** EXERCISE DETAILS **
In the records, find each line where "dimensions" occurs, and copy it.

### EXERCISE MATERIALS ###

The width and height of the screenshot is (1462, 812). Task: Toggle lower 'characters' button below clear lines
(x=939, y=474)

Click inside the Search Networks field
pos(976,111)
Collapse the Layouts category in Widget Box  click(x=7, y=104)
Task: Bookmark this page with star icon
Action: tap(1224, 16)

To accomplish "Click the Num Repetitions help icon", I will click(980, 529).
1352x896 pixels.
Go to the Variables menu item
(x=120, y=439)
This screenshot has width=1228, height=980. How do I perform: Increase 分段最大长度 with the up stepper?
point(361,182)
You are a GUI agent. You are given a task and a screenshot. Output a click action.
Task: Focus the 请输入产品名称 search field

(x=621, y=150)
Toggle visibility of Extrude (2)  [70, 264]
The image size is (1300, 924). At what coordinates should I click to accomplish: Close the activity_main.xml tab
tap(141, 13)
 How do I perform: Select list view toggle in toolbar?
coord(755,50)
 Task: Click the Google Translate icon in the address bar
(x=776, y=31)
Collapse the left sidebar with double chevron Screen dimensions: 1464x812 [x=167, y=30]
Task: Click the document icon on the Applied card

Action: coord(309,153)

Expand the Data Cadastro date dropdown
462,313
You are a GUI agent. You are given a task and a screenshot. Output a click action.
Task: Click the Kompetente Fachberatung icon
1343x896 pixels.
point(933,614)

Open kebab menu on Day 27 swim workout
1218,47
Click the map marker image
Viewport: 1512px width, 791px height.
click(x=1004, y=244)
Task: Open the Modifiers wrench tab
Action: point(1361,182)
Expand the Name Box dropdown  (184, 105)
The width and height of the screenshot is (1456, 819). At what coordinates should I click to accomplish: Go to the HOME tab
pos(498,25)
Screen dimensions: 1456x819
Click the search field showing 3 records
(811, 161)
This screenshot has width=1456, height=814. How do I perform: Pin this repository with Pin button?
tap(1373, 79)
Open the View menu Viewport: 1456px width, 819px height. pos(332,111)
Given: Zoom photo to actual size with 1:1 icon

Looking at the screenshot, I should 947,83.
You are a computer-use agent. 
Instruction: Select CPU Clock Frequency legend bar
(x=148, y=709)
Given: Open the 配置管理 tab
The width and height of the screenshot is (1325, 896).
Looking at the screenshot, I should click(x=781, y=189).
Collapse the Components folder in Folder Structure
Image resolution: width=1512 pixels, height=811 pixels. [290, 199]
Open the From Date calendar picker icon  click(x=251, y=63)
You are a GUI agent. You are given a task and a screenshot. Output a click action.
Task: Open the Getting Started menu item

###

** REPLY **
Collapse the left sidebar with double chevron Screen dimensions: 1464x812 [x=167, y=30]
Screen dimensions: 1456x819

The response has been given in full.